In general, life here seems to have normalized for us as the rainy season kicked into high gear, and instead of lots of newness and fun, we’ve been going through lots of ups and downs. Ha, it’s worth noting that, after all my struggling to prove I could do it myself, little Michelle is now the only family member who helps me with my washing, which is not really much help at all. But it’s funny. The clubhouse feels more and more like home. Our latest additions have been, number one, a table at which to work and write. We were happy about it every minute for the entire first week after it arrived because our bed was really the only place to sit and work on things before it came into our lives, and as the rain has turned almost every inch of earth around us into mush we have stopped going outside so much. The table is well used. It’s somewhat symbolic of our ridiculously all-the-time-together life right now as well. Since it’s just a bit shorter than the end of our bed, we sit less than a foot apart while we’re both working there, and we both sit there much of the time.
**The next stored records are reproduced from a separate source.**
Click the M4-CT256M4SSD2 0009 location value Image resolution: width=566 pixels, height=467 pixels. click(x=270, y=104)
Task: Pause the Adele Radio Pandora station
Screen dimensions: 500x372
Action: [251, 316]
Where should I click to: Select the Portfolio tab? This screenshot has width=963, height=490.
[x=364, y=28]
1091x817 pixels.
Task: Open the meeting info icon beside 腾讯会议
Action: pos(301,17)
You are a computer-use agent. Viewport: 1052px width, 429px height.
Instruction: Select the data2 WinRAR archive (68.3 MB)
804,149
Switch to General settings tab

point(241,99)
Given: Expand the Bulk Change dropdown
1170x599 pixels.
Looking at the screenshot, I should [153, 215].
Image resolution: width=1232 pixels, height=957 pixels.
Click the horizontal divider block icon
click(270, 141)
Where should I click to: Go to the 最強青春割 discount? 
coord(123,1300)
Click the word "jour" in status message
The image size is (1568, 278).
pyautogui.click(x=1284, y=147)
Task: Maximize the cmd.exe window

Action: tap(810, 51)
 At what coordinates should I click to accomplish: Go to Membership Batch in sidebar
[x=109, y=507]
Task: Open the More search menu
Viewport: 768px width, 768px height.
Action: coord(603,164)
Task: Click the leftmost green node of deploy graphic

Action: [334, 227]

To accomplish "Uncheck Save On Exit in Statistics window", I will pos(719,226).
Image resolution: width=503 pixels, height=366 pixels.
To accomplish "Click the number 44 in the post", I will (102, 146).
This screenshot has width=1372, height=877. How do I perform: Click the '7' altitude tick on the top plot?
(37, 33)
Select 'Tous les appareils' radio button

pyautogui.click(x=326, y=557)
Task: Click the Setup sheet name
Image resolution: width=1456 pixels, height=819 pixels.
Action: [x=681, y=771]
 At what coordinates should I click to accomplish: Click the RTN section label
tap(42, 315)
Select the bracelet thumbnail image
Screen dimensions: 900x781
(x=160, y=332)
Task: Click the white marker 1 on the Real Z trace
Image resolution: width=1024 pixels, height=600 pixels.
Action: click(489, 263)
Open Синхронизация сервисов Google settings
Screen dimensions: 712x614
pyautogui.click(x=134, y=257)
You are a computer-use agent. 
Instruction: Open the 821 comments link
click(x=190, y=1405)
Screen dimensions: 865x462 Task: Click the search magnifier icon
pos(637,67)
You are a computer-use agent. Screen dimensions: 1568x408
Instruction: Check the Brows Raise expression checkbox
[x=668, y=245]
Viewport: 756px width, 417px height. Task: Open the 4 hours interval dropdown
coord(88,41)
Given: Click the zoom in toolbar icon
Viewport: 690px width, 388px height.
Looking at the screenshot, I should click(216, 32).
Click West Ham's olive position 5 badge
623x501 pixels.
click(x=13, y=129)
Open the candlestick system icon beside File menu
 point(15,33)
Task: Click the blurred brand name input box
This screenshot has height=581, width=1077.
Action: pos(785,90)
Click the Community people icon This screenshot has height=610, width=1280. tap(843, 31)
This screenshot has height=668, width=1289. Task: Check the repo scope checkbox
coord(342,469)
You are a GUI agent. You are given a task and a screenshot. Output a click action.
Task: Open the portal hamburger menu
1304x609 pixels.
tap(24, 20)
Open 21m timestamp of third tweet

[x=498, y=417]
Our second and very newest addition, as of Sunday, is an enormous plastic tub. We’d been throwing the idea around since just after we got here about buying a big plastic tub and using it to take baths in occassionally. For a mere 40Q (that’s not quite $6) we have a mini-bathtub, and it’s a huge improvement over standing in one of our dishwashing tubs while washing off with a tiny, steamy washcloth as chilling winds blow right through the house. As uncomfortable as the aforementioned procedure was in-process, doing it actually did make us feel cleaner and help us sleep better. Now, we fill the giant tub less than a third of the way up and dump in a large pot of boiled water, curl into the thing which puts the water level at the top, and washing up outside of the chuj is now kind of enjoyable. Yay! This feels like a huge victory.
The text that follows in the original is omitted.